J’ai voulu souligner la radicalité de cette confrontation en abordant la mise en scène du point de vue de Blanche : le jeu des trois autres personnages lorsqu’ils sont en sa présence, ainsi que la scénographie, sont le reflet de son regard sur les choses. L’indolence de Stella est ainsi parfois extrême, la gaucherie de Mitch accentuée par un objet transitionnel (poupée), et la sensualité de Stanley apparaît aux limites du supportable. Les rideaux de fumée plastique du décor marquent une ligne de démarcation entre l’univers de bois brut de Stella et Stanley, et le flouté hollywoodien de Blanche, derrière les rideaux. Les cinq sens, exacerbés, concourent à l’expression de la subjectivité de Blanche : le toucher (humidité et nudité, désir électrique), la vue (jeux d’ombre hollywoodiens, lanterne chinoise), l’odorat (parfum vaporisé de Blanche), le goût (alcool omniprésent, symbolique du plaisir et de la destruction), et l’ouïe (Blanche est parcourue de chansons créées autour des stars d’Hollywood contemporaines de la pièce, étrangement fredonnées par une voix d’enfant).
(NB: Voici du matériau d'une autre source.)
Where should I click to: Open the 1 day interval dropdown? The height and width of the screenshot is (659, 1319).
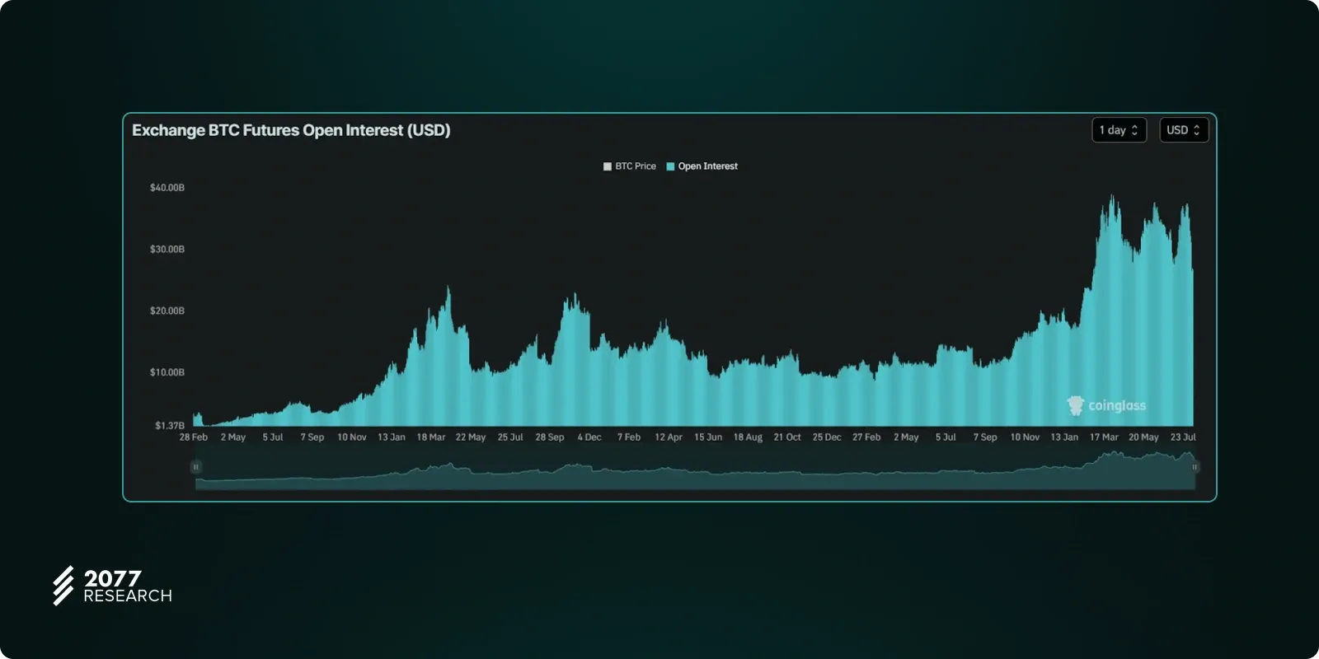click(1119, 130)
Cette subjectivité revendiquée est bien entendu une mise en abîme du travail du metteur en scène, dont le regard sur une œuvre est forcément partial. Mais elle permet également de nous interroger sur la notion de folie et de normalité. Qui, de Blanche ou des autres personnages, paraît le plus équilibré ?... C’est au spectateur, et à lui seul, d’en décider, après cette plongée intime et chaude dans la psyché de l’héroïne.